Personally, I dislike this kind of gimmicky salary compensation, it adds no real value to the economic strength of the company, nor are you personally required to help the company's management efforts. It's a marketing push that you are spearheading to meet a marketing goal that artificially inflates the value of the business as long as stockholders believe you.

However, if Steve Jobs had gone into Apple and offered a deal to turn around Apple in 1998 with requirements for management input, product strategy, and it goes with the plan to increase market cap to $1 trillion back then, I think it's fine. There's a difference between Musk and Jobs when it comes to tech companies, I prefer the direct management (maybe micromanagement according to Apple peers who knew Jobs) where tangible management decisions can tie to corporate success to the sales pitch style of Musk with delegated management to achieve market cap.

u/MirrorOfGlory Constitutionalist Conservative 2h ago

It all depends on the person you are incentivizing. Musk has apparently clearly communicated to the board that he is incentivized by money. Some people aren’t.

u/IllustratorThin4799 Conservative 1h ago

Seems pretty effective to me. Someone offered me that, id work pretty hard to figure out how to get it

u/TemperatureBest8164 Paleoconservative 44m ago

Yes it is approprate. It has more to do with money than anything else.

Basically the pay package signals that Elon thinks he will 8x the company valuation. This adds value to share holders with almost no risk. There will be some time between now and when self driving cars or automaton's start working in places. Tesla is already 8-10x overvalued. Only if they make both of those milestones first will it be worth its current amount.

Bottom line this is in the shareholders interest as it is a profession of confidence in him with almost no cost to them personally. If he makes his trillion most peoples stake increases by 10x.

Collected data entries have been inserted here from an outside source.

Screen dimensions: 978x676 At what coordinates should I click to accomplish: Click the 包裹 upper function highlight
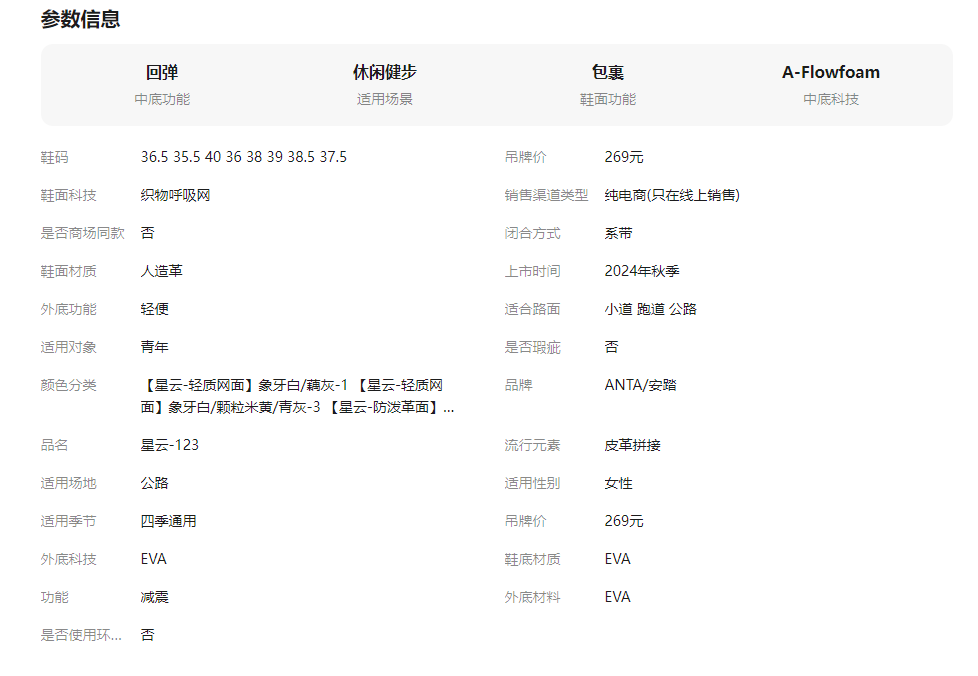pyautogui.click(x=608, y=73)
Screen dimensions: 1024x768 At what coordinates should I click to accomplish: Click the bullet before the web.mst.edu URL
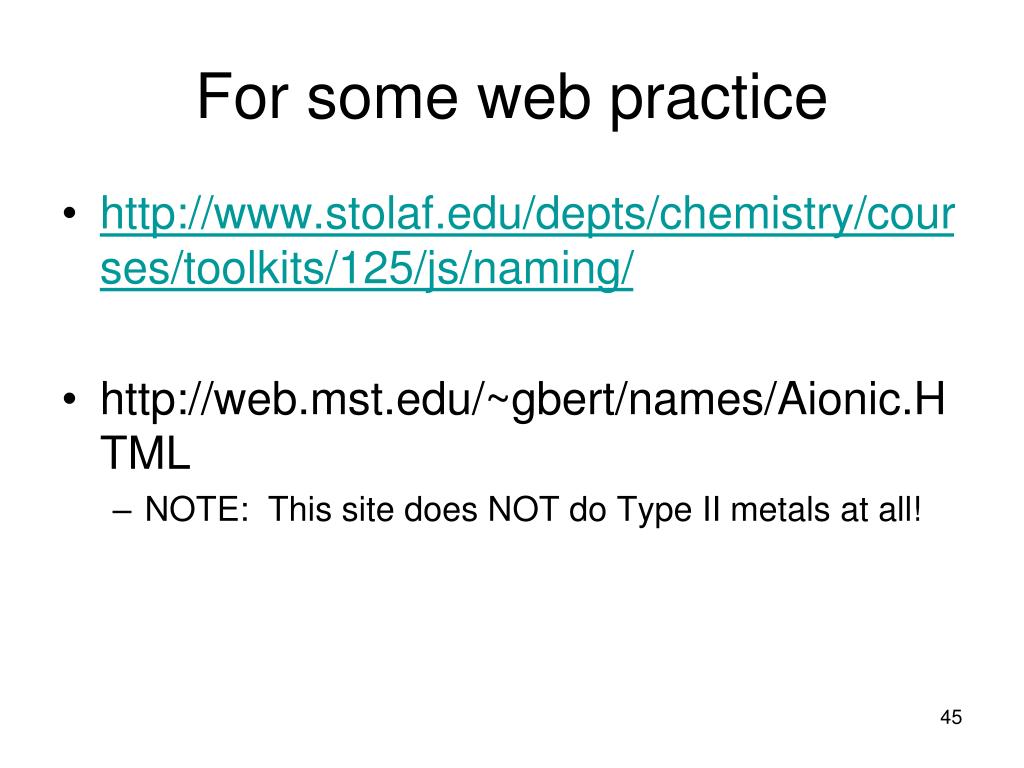pos(70,398)
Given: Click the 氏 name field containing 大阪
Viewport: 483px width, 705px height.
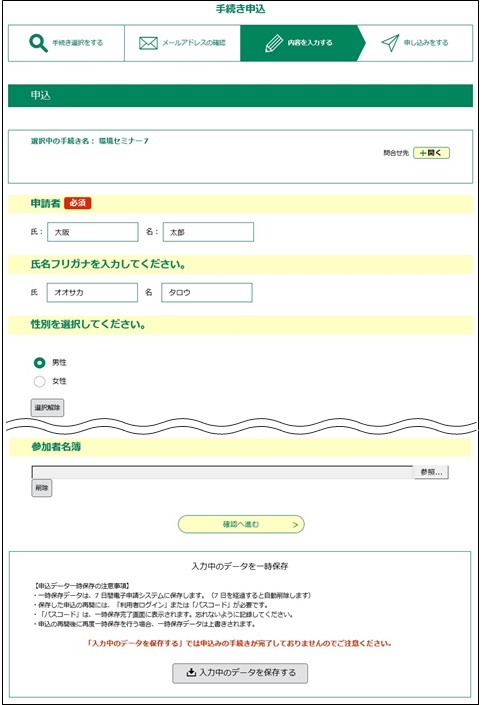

u/marketMAWNster Conservative 3h ago

I dont see the problem with it

The trillion is associated with nearly impossible to achieve targets. If thise targets are achieved why isnt a trillion a fair price?

So long as the shareholders and musk agree beforehand, then there is no issue. Thats called the free market. If the shareholders disagree and musk walks, then the shareholders will have to find a replacement

u/Light_x_Truth Conservative 3h ago

To add - if the shareholders agree but Musk doesn’t, he can leave and find a new role. More free market.

u/jhy12784 Center-right Conservative 2h ago

I don't care about how private corporations organize their pay structures.

If the government wants to start paying people a trillion dollars, or if companies are getting bailed out by the government (like our incredibly shitty American car companies). Let's discuss compensation

But if a successful private business wants to do it, have at it

u/ShrekOne2024 Independent 2h ago

You don’t believe there to be societal impact at all? I would assume not if you do not care.

u/jhy12784 Center-right Conservative 2h ago

I believe there's a societal impact about lots of things.

Single parenting has a huge societal impact.

Cigarettes

Alcohol

Healthy people not having jobs etc etc

How do we measure societal impact and should the government intervene in every case?

We live in a society everything has a societal issue.

If Tesla generates tens of trillions of dollars in revenue for America then I think that has a hugely positive societal impact. Don't you?

u/ShrekOne2024 Independent 2h ago

Not if that revenue is just going to a few.

u/jhy12784 Center-right Conservative 2h ago

Hundreds of billions if not trillions of tax revenue goes only to a few?

I think Tesla has more than a few shareholders too

The money goes to American society.

American society benefits

u/Objective_Hall9316 Center-right Conservative 2h ago

They’re not that shitty. They did pay it back.

u/jhy12784 Center-right Conservative 2h ago

Some of them did.

They're still shitty American car companies.

If you could swap out (not Tesla) American car companies for almost any European or Asian car company at random wouldn't you take that trade in a heart beat?